I am fitting a model using gam from the mgcv package and store the result in model and so far I have been looking at the smooth components using plot(model). I have recently started using ggplot2 and like its output. So I am wondering, is it possible to plot these graphs using ggplot2?

Here is an example:

x1 = rnorm(1000)
x2 = rnorm(1000)
n = rpois(1000, exp(x1) + x2^2)

model = gam(n ~ s(x1, k=10) + s(x2, k=20), family="poisson")
plot(model, rug=FALSE, select=1)
plot(model, rug=FALSE, select=2)

And I am interest in s(x1, k=10) and s(x2, k=20) not in the fit.

Partial answer:

I dug deeper into plot.gam and mgcv:::plot.mgcv.smooth and built my own function which extracts the predicted effects and standard errors from the smooth components.
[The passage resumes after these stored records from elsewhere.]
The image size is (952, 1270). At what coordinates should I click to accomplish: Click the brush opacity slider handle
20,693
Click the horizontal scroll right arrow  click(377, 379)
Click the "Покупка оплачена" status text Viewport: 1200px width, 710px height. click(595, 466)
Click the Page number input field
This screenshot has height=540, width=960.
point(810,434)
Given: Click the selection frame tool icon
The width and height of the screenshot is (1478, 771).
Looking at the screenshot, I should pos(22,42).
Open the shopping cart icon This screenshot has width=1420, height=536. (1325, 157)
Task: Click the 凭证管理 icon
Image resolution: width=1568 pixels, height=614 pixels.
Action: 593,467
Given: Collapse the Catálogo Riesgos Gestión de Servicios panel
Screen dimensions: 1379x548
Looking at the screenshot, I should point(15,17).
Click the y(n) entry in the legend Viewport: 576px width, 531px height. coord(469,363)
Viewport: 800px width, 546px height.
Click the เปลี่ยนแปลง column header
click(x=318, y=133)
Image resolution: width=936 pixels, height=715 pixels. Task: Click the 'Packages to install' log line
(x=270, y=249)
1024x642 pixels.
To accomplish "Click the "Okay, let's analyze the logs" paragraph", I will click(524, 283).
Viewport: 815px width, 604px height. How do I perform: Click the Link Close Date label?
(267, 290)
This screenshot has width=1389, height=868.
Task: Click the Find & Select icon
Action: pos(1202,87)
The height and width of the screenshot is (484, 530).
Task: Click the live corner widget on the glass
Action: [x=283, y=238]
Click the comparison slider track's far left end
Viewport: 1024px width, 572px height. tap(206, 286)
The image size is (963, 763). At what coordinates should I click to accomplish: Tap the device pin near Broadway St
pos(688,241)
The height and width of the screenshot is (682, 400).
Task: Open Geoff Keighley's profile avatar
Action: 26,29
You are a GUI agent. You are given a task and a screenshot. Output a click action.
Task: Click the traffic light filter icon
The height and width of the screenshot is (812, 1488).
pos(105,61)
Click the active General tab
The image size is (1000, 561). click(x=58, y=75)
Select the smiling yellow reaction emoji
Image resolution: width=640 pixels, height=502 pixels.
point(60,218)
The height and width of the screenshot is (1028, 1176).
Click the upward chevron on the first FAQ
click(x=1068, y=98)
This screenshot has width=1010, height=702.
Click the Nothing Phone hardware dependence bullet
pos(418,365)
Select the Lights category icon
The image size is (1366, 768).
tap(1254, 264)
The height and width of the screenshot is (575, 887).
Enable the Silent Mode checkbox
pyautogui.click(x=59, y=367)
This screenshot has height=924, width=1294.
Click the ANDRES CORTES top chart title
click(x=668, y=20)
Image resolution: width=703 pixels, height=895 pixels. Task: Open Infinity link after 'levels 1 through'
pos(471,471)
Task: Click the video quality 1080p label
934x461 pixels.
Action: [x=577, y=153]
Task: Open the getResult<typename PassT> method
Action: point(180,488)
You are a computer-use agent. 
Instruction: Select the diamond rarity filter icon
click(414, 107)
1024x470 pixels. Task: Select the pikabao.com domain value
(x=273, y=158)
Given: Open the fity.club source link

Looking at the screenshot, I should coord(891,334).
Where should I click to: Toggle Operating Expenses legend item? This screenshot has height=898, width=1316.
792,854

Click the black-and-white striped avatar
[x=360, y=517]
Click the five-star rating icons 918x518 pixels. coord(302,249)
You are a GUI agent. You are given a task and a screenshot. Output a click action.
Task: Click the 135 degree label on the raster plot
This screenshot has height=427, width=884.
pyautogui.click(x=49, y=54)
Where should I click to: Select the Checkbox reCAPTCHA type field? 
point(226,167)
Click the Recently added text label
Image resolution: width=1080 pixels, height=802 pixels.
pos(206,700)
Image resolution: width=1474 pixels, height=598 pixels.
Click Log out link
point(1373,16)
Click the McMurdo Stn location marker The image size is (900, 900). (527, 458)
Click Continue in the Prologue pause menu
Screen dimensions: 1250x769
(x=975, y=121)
It doesn't handle all options and cases of plot.gam so I only consider it a partial solution, but it works well for me.

EvaluateSmooths = function(model, select=NULL, x=NULL, n=100) {
  if (is.null(select)) {
    select = 1:length(model$smooth)
  }
  do.call(rbind, lapply(select, function(i) {
    smooth = model$smooth[[i]]
    data = model$model

    if (is.null(x)) {
      min = min(data[smooth$term])
      max = max(data[smooth$term])
      x = seq(min, max, length=n)
    }
    if (smooth$by == "NA") {
      by.level = "NA"
    } else {
      by.level = smooth$by.level
    }
    range = data.frame(x=x, by=by.level)
    names(range) = c(smooth$term, smooth$by)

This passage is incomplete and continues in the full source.